XHNZ-FM
- Ciudad Juárez, Chihuahua; Mexico;
- Broadcast area: El Paso, Texas and Ciudad Juárez, Chihuahua
- Frequency: 107.5 FM
- Branding: La Poderosa

Programming
- Format: Regional Mexican

Ownership
- Owner: Grupo Radiorama; (XHNZ-FM, S.A. de C.V.);
- Sister stations: XEJ-AM, XHIM-FM, KINT-FM

History
- First air date: February 9, 1987

Technical information
- Licensing authority: CRT
- Class: C
- ERP: 57,500 Watts
- HAAT: 423.6 m (1,390 ft)

Links
- Webcast: Listen live
- Website: radiorama.mx

= XHNZ-FM =

Radio station in Ciudad Juárez, Chihuahua, Mexico

XHNZ-FM (107.5 MHz) is a radio station in Ciudad Juárez, Chihuahua, Mexico. It is owned by Grupo Radiorama and known as La Poderosa with a Regional Mexican format.

==History==
XHNZ received its concession in 1987. It was owned by Radiofonia Mexicana, S.A., a subsidiary of Radiorama. However, for most of the late 2000s and early 2010s, XHNZ was operated by Grupo Radio México and carried its La Zeta Regional Mexican format.

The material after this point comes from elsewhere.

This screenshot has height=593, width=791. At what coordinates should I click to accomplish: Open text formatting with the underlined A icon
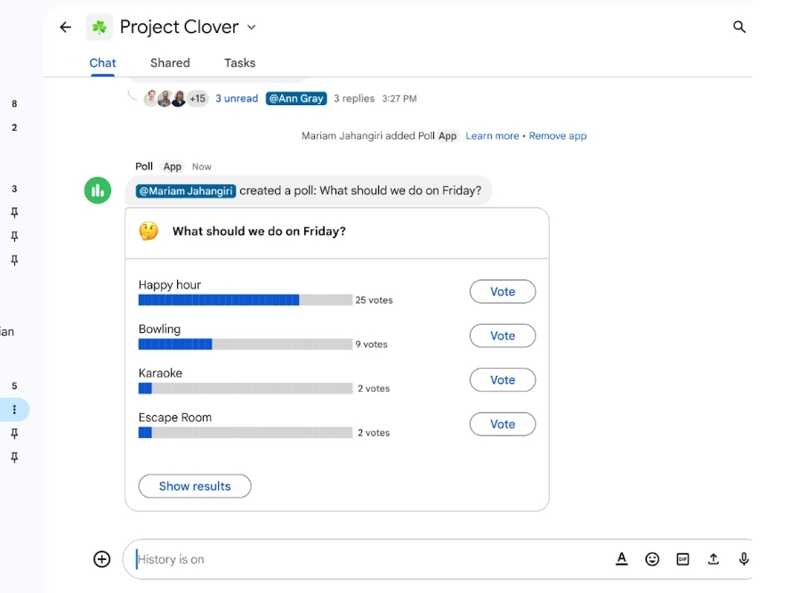click(622, 558)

In 2010, XHNZ was sued by announcer Michael Buffer for using his trademark catchphrase "Let's Get Ready to Rumble" without permission for $175,000(USD). Buffer found out that XHNZ had used his catchphrase 42 times between February and March 2010 through the station being a monitored reporter in Billboard's Regional Mexican Airplay panel via BDS. After the radio station failed to respond to the lawsuit and a summons issued the following April, Buffer's El Paso lawyer Mark Walker obtained a default judgment. On July 6, District Judge David Briones ordered the radio station to pay $4,166.67 for each of the 42 unauthorized uses of the trademark alleged by Buffer, as well as legal fees, according to court documents.

In November 2015, GRM ceased operating XHNZ and XHIM-FM, also owned by Radiorama. XHNZ became "La Poderosa".